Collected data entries
——————————
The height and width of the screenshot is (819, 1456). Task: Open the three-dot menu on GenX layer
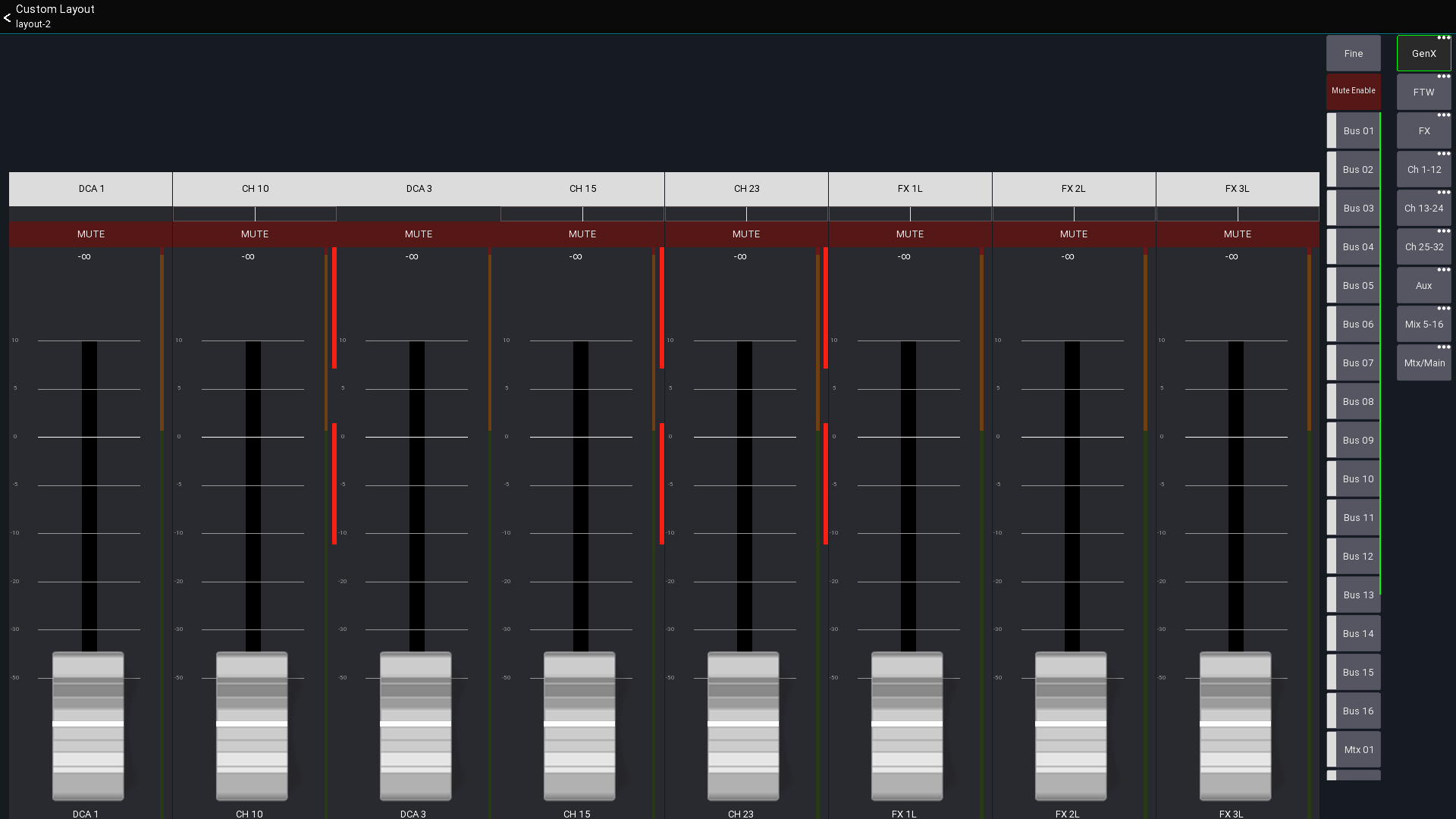tap(1443, 38)
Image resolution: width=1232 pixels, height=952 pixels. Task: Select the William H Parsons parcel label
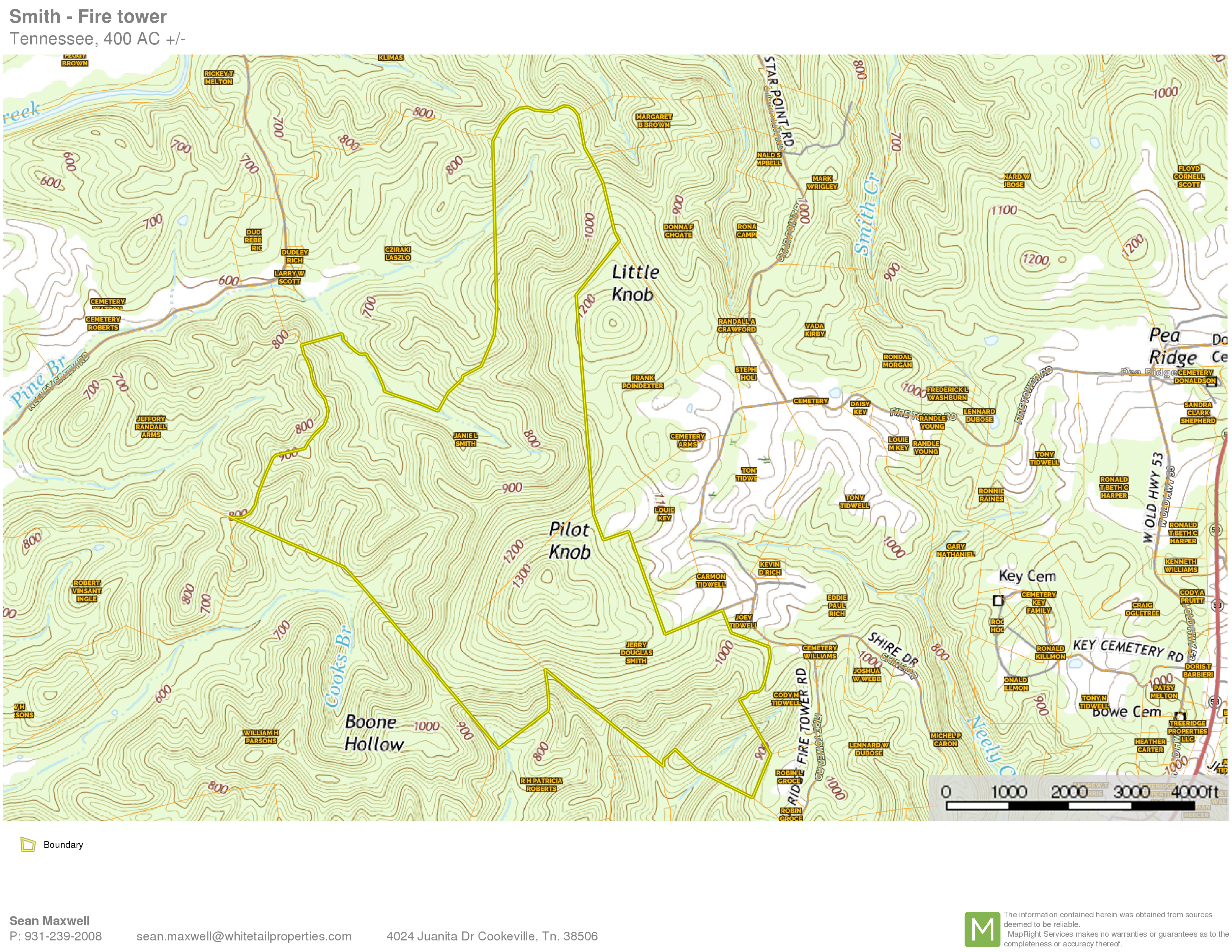point(261,737)
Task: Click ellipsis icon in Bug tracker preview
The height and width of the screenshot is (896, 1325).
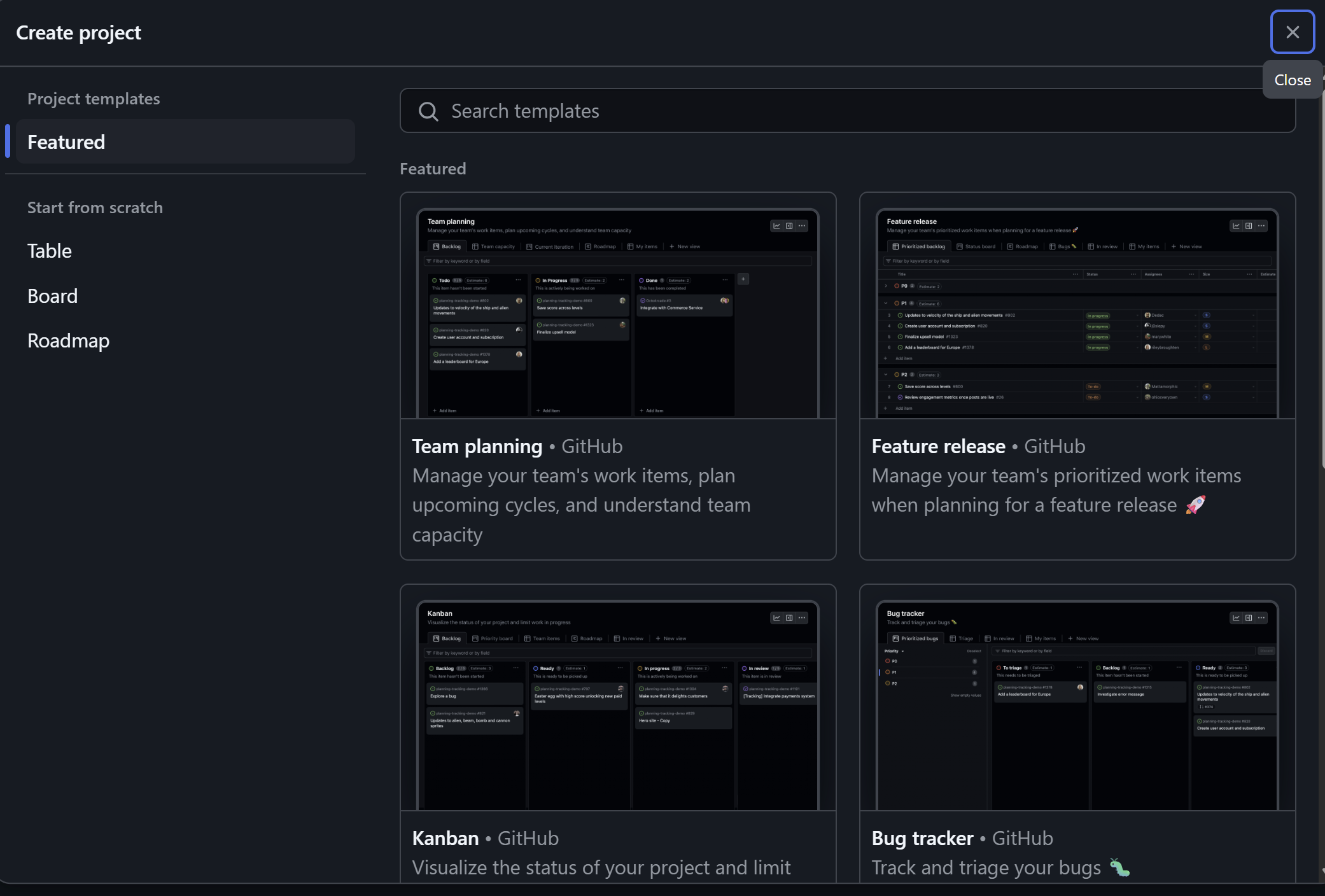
——————————
ABOUT THIS EXERCISE ▸ Please retype the records above exactly, but leave out any pictures.

WRITTEN SOLUTION ▸
The height and width of the screenshot is (819, 1456). Task: Open the three-dot menu on GenX layer
tap(1443, 38)
Image resolution: width=1232 pixels, height=952 pixels. Task: Select the William H Parsons parcel label
point(261,737)
Task: Click ellipsis icon in Bug tracker preview
The height and width of the screenshot is (896, 1325).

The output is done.